The first thing we need to say about strength training is that it is now accepted that children can safely and effectively participate in strength training when it is prescribed and supervised by appropriately qualified and skilled coaches.
Previous models had suggested that a period after Peak Height Velocity was key for strength training, but limiting strength training to this period in children is now seen to be unnecessary and indeed likely to limit a child’s development. Children can achieve training-induced improvements in muscular strength at all ages.
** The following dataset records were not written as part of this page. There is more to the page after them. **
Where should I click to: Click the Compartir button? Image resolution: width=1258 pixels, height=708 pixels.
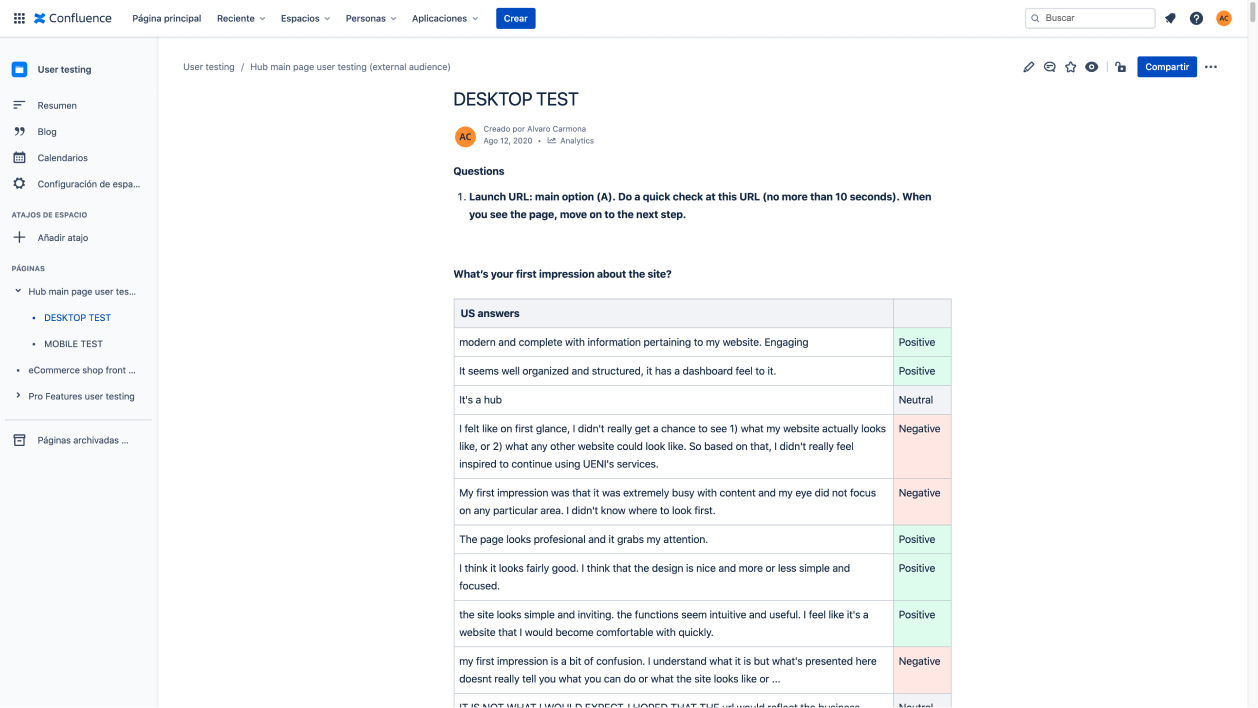(1166, 67)
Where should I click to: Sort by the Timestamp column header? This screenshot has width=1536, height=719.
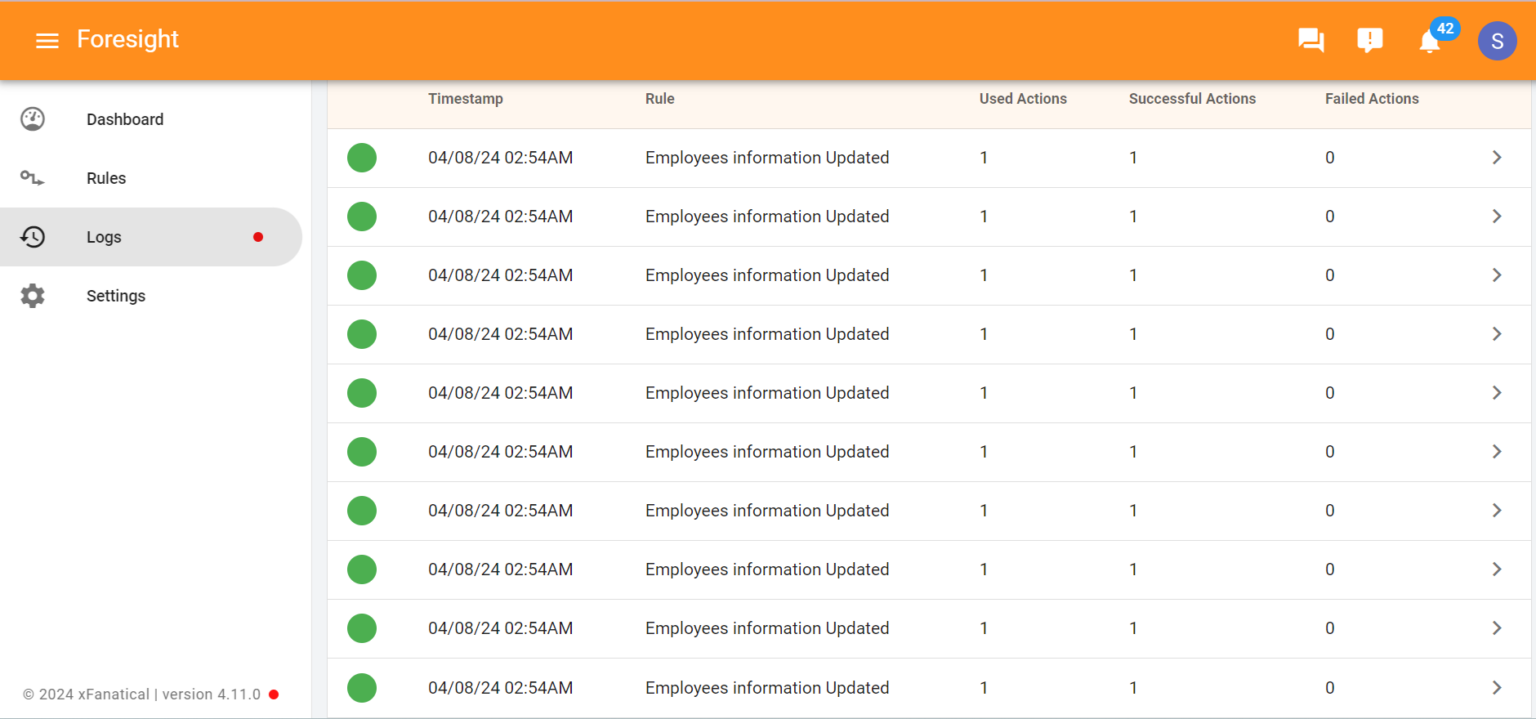pos(465,98)
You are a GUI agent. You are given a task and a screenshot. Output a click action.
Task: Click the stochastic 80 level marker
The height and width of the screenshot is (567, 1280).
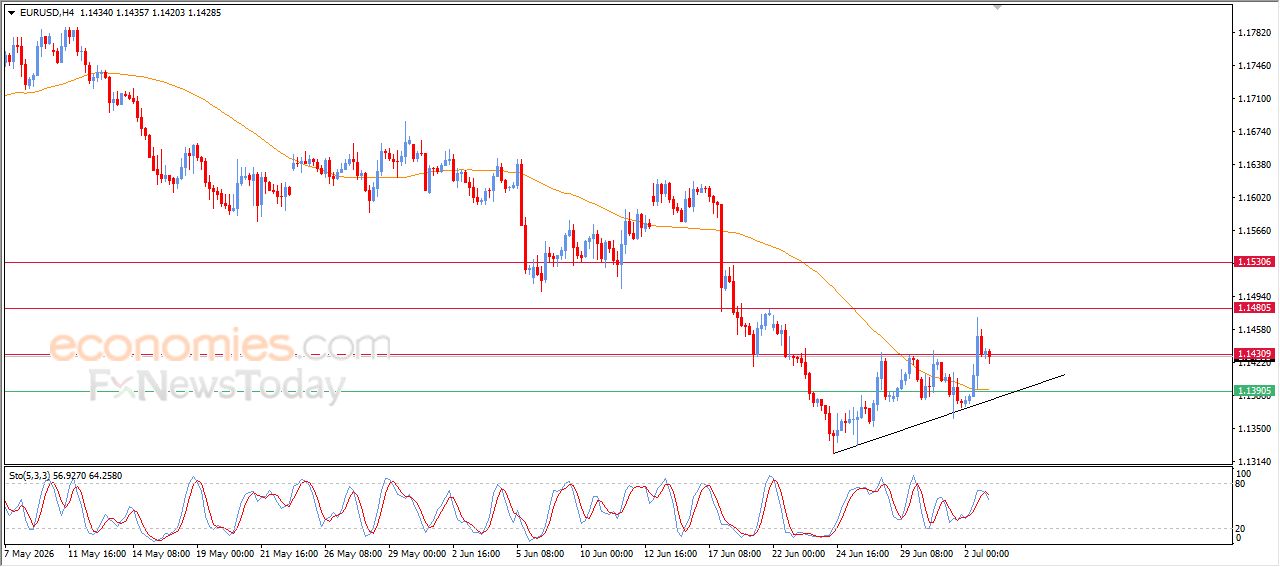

The YPDM recommends the inclusion of strength training as a priority for all stages of developments for both males and females. The primary reason for this recommendation is the research link between muscular strength and running speed, muscular power, agility, plyometric ability and endurance. We also now believe that muscular strength plays a crucial role in the development of FMS, with research suggesting that strength could contribute up to 70% of the variability in a range skills, including running, jumping and throwing. The fact that strength contributes heavily to so many other physical qualities, including FMS acquisition, means coaches should see this component as an ongoing priority.
Another area of childhood strength training that is often overlooked is its ability to reduce the risk of sports-related injury. High levels of aerobic fitness and low levels of muscular strength are reported to heighten the risk of fractures in children involved in sports programmes, whilst another research paper suggests that 50% of overuse injuries could be preventable in part with appropriately delivered and supervised strength training. Strength training in children should therefore be seen as a prevention and not a cure.
Much strength training with children will focus specifically on their ability to perform and control bodyweight-only exercises, many of which can form the basis of a programme to develop and maintain fundamental movement skills. Using the YPDM as their rationale, coaches should replace other forms of training such as endurance or SSS development sessions with children, in favour of strength training.
Research suggests that this would be particularly beneficial in UK Primary Schools, where cardiovascular endurance is regularly prioritised over more important elements of physical development, such as strength, which has seen diminished levels reported over the past decade.
Strength training for females is also worthy of particular note. The greater risk of osteoporosis in females is well known, but other conditions that are more prevalent in females include:
- increased knee valgus angle
- quadriceps dominant landing strategies
- increased fat mass
- increased joint laxity.
The availability of regular strength training is a key factor in the prevention of these conditions that should not be underestimated.